**Work to be completed:**
For each line in the data that includes "computer", make a copy.
----
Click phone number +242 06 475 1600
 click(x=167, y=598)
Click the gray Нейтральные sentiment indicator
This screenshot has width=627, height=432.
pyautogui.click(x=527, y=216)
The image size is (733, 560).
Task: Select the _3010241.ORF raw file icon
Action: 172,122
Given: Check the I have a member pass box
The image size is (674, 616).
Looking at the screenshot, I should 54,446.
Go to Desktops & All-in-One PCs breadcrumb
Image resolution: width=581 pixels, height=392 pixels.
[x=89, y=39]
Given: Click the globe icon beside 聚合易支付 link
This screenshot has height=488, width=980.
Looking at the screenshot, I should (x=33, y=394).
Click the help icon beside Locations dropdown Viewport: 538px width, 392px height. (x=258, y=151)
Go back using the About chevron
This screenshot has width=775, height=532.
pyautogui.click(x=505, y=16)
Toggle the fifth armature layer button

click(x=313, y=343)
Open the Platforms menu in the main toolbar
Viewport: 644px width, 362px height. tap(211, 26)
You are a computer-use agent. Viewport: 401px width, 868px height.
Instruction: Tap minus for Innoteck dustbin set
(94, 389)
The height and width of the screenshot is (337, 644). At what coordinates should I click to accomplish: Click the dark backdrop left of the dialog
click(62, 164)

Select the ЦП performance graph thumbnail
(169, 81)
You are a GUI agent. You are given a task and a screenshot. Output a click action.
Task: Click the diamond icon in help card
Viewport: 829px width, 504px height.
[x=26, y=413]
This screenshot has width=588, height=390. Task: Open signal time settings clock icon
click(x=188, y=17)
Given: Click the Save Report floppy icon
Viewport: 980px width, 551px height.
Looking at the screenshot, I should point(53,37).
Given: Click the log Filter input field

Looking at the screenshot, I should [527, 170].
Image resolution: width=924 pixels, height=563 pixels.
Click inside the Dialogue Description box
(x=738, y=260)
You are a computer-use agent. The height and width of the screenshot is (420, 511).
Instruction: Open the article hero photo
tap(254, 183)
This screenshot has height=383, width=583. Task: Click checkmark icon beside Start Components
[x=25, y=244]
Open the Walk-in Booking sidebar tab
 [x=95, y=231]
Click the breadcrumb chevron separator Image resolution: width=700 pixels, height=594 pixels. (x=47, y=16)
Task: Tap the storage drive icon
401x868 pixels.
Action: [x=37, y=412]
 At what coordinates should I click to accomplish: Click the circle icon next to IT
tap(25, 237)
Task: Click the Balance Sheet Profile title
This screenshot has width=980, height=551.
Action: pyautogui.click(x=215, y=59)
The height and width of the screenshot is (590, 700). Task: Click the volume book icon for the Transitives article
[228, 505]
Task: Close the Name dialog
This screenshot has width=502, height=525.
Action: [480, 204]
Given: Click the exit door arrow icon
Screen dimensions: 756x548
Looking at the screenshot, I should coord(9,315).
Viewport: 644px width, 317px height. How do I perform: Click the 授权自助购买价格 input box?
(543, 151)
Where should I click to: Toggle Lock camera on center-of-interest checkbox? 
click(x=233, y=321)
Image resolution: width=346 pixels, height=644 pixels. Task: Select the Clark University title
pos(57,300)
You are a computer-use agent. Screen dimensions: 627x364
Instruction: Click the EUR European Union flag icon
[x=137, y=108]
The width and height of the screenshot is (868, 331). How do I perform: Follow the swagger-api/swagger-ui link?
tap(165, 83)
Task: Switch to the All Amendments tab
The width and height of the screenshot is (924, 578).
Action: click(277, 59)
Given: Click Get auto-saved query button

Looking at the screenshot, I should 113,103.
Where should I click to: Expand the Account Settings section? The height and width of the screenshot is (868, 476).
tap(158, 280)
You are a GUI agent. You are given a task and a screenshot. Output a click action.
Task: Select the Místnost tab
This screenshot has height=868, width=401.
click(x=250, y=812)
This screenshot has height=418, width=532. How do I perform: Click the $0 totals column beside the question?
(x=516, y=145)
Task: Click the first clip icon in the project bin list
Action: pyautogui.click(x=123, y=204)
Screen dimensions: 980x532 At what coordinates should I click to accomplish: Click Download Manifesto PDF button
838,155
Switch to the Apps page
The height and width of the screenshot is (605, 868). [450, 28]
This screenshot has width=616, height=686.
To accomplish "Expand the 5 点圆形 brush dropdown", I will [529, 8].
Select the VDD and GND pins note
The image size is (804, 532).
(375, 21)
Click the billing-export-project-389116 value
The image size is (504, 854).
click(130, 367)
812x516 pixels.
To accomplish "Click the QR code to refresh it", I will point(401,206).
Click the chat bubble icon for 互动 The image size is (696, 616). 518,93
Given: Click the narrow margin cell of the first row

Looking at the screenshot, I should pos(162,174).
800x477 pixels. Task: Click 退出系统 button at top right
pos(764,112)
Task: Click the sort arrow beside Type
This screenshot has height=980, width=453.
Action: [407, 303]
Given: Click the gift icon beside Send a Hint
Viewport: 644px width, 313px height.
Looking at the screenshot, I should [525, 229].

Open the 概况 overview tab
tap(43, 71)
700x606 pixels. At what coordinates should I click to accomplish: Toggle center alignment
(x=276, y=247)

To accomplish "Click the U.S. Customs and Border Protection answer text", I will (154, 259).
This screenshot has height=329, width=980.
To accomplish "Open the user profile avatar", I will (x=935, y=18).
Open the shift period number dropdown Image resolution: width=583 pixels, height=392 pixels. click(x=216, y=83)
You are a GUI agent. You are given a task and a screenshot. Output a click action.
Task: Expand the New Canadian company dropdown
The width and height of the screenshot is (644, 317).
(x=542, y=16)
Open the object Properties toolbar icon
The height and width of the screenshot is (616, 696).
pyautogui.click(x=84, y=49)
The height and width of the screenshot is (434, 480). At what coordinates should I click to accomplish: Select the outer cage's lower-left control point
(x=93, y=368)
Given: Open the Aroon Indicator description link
----
**Exercise result:**
You are a computer-use agent. Viewport: 401px width, 868px height.
You are a computer-use agent. The height and width of the screenshot is (420, 511).
You are a computer-use agent. Screen dimensions: 627x364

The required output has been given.